Another Business Week article, "The Offshoring of Airplane Care," backs Mitchell’s assertion. The article notes: "Airlines are entrusting vital work, critics say, to companies abroad that the FAA doesn't have the resources to monitor effectively. Even those overseas facilities that the agency visits don't have to conduct the criminal-background checks and random drug and alcohol tests on aircraft mechanics that are required at domestic facilities. And it's difficult for the FAA to stage surprise inspections, as it does in the U.S. Overseas outsourcing has gotten truly out of control." Maintenance is now being outsourced to such places as Dubai, China, Korea, and Singapore. El Salvador is another hot spot, where "mechanics" make $4,500 per year.

Aircraft Maintenance Technology magazine further observes that since more work is being offshored, fewer Americans are entering aircraft maintenance schools, leaving us with a shortage of qualified technicians. Wonder why the recent inspections took so long? Simple, we no longer have the workforce trained to deal with the problem.

The average airline maintenance worker makes around $52,000 per year, good pay but hardly a princely sum. Sure, the airlines will save money by replacing that domestic worker with a $4,500 El Salvadorean. But in the long run will that savings make up for the millions (or eventual billions) lost in events like the maintenance inspection mess (over the last two weeks)?
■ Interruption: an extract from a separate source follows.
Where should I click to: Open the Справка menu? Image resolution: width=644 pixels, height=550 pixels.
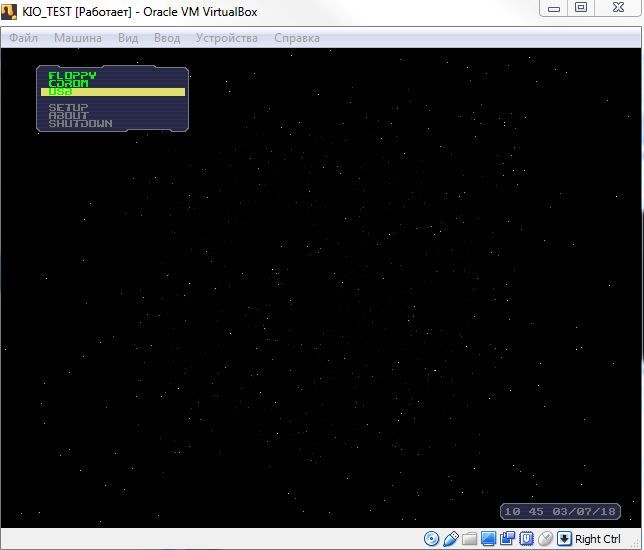pyautogui.click(x=297, y=38)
Plus, by putting our airline fleet in the hands of questionably qualified mechanics who are not subject to any appreciable security standards or work rules, doesn’t this make us less safe and secure as a country? Again I ask, how’s that outsourcing working for you now?

As if the outsourcing of our airline maintenance isn’t enough of a worry, how about the scandal relating to the drug heparin? Reports out of Changzhou, China link heparin, a commonly used blood thinner, to 62 deaths and 800 allergic reactions in the U.S. and Germany.
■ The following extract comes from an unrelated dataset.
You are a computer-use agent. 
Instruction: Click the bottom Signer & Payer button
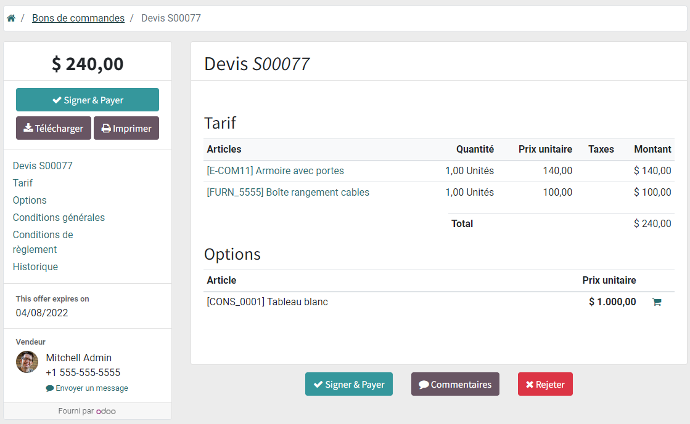349,384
The Washington Post reported: "A modified form of a cheap and widely used dietary supplement sold to relieve joint pain was identified as the contaminant found in tainted and at times lethal heparin produced in China for American patients."

FDA officials said they were investigating whether the compound, chemically modified chondroitin sulfate, was intentionally added to cut costs and boost profits or was mixed in by mistake. In either case, they said, it was not part of the prescribed manufacturing process.

"I have no doubt that there are other contaminated or counterfeit drugs like heparin coming into the country, because there's really no system in place to stop them," said William Hubbard, a top official at the FDA until 2005.

About 40 per cent of pharmaceuticals and 80 per cent of the chemical ingredients in drugs are imported, according to U.S. government statistics. A growing share comes from developing countries such as China, India and Mexico. A Canadian Press article observes: "For exports, China doesn't regulate anything at all. There is no export licensing system in place."

"This is just the tip of the iceberg in terms of problems with sensitive drugs," says Dr. Bryan Liang, an adviser to the Partnership for Safe Medicines, an American group working to promote drug safety. "The problem is only going to get worse as more materials come from suspect sources."

So again I ask, how is that outsourcing working for you? We don’t fix our own planes. We don’t make our own medicines. We’re losing those skills. In time of war or national emergency, wouldn’t you think skills such as these would be critical to our nation’s well being?

Remember the old communist credo: "External encirclement plus internal demoralization equals progressive surrender." Then ask yourself, when does outsourcing become treason.